What makes people people?
Being privileged could sometimes be a matter of perspective. Some argue it’s always. Counting your blessings and curses and seeing that the good stuff outweighs the bad could make one feel privileged somehow. And yet do we really count our blessings or is it just advice we give to comfort people who are on the brink of tying their nooses?
More often than not, I find myself questioning everything, and the meaning behind anything at all. Are there aliens? What happens to you after you get sucked by a black hole? How big could an anus get? Is there a life after death or do I just get reincarnated into a microbe? Don’t you tell me I’m alone in using such questions for self-interrogation. Anyway, I asked the first question in this post because of one true experience.

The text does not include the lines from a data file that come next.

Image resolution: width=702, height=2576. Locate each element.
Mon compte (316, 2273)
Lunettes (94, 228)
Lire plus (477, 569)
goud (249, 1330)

Days ago, I braved myself to see the world. Yes, I actually went out of the house. And not only that, I went to the busiest portion of the city where the majority of the people you’d see are the dirt poor.
Financially.
I thought at first it’s only the lack of financial prosperity, but when I looked closer I saw that the saddest thing is not how shabbily they dress, not even how they work in a space where you can literally smell the scent of shit wafting constantly, not even when I never saw these people give out a genuine smile to another person, no. I’m okay with a non-smiling person most times–I do that a lot myself. It’s the way they look at nothing, the nothingness of space, with eyes that reflect exactly that.

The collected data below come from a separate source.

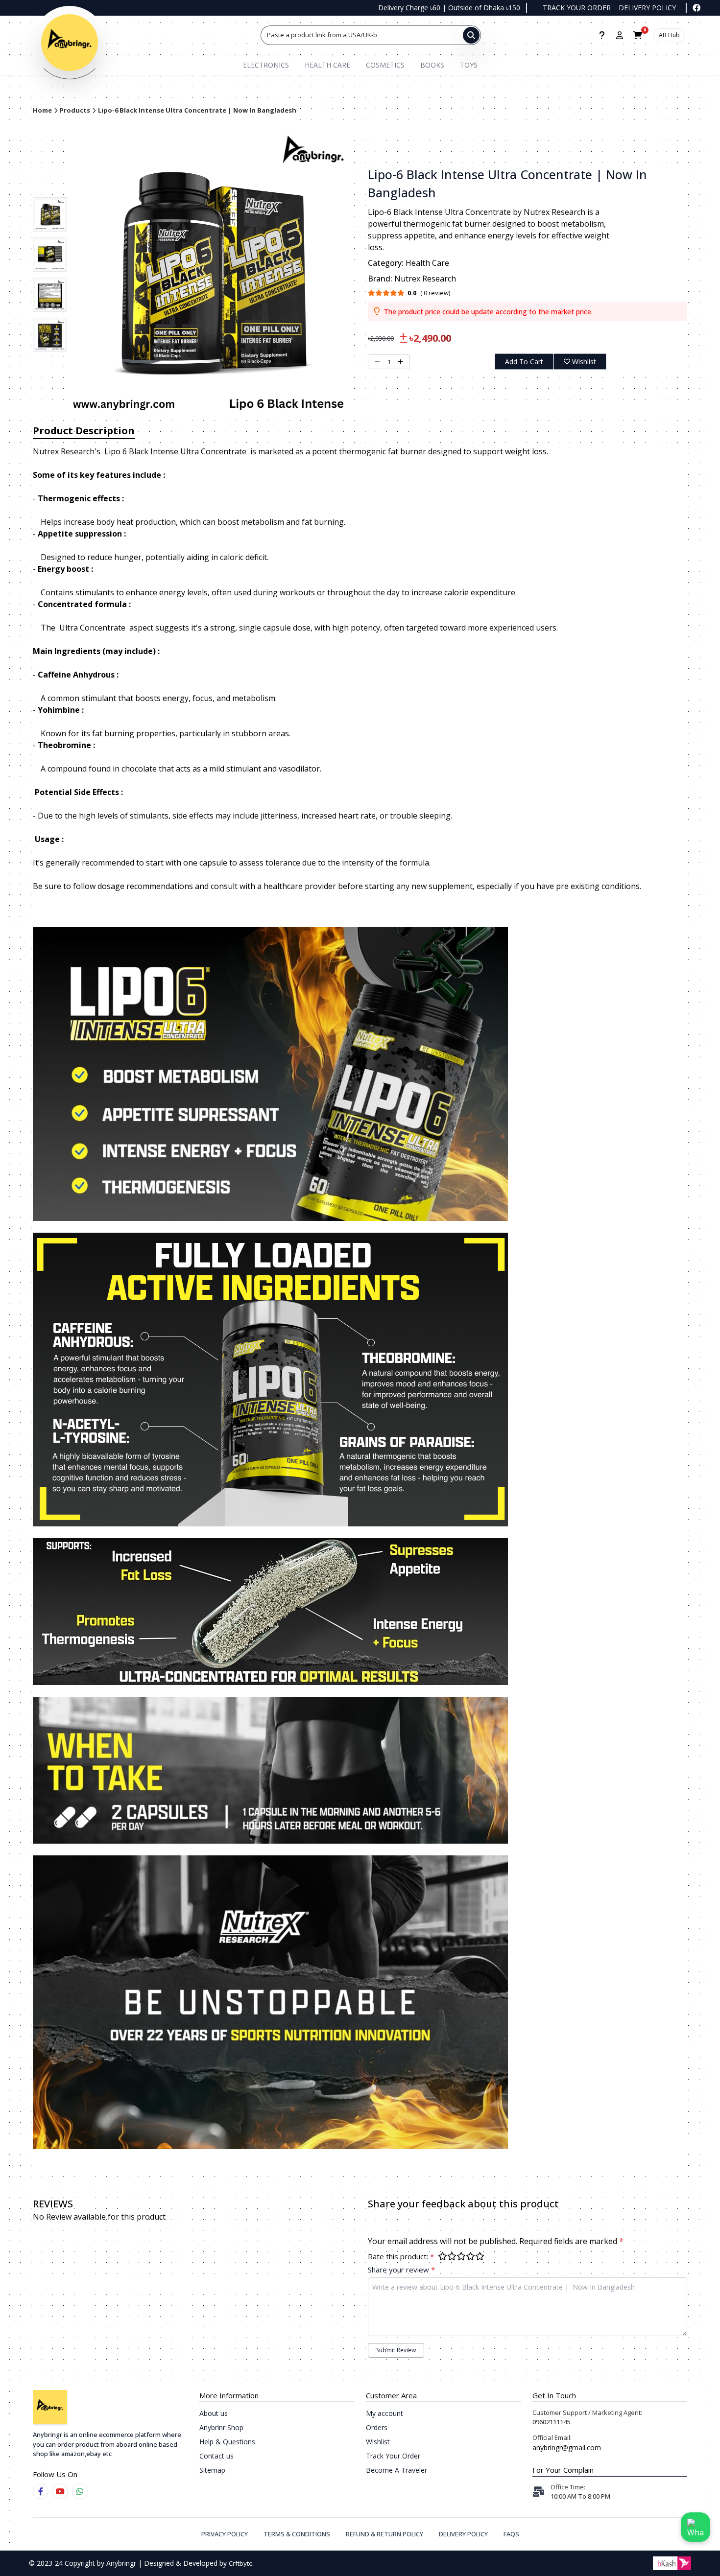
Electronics (266, 65)
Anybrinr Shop (221, 2427)
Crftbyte (241, 2563)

I thought I was not seeing people but their ghosts.
Not that I actually know how real ghosts look like. I still don’t know whether I’m lucky or not for that but I know seeing one would spook me out. So, determined to prove I was not in the ghost plane, I poked the watch repairman.
I actually touched something solid! But then he turned to me with those eyes. Nothing changed; it’s as hollow as ever.
That day, poverty stared at me. And I looked back.
So…
What makes people people? I don’t know, but despair seems to be a part of it. At least if those creatures I saw are actually people. Heh, I know they are–despair had already been an acquaintance to me, too.
But what I saw was already an excess.
I never intended to count my blessings. Forcing myself to look at reality that day made me do it nonetheless. Money is already a part of humanity, but we shouldn’t let it get the best of us. I know I am more privileged than some of those people–that I could still eat three times and even have some spare time to blog–so it’s easier for me to say that. Maybe. But I won’t take it back.
If it’s any consolation, people who have lots of money never escape despair either. It’s part of not just humanity, but of life. The earth despaired when Michael Jackson died (it did!), mama turtle despaired when a heron ate her newly-hatched turtling (or she didn’t because she wasn’t even there).
What I’m saying is, it’s normal to feel despair. But we should not let it defeat us because as long as you’re still [technically] alive you’ve got a shot at changing things. Yes, even the whole miserable condition you are living now.
Even despair.
It just really pains me seeing people, even total strangers, look at the world with those empty eyes. Is life really such a dreary phenomenon for them? It’s all such a waste. We don’t have the certainty of another life except this one we currently have. You might believe in an all-powerful benefactor or not but you’ve got to admit that life is a gift–one that doesn’t last. So I don’t really see the point of living it like you’d rather be dead.
All of us–rich, poor, ugly, beautiful, black, white, yellow, red, straight, crooked–are vulnerable to despair. But it’s up to you to wallow in it. Or you could always choose to look at the lighter side and might actually be happy.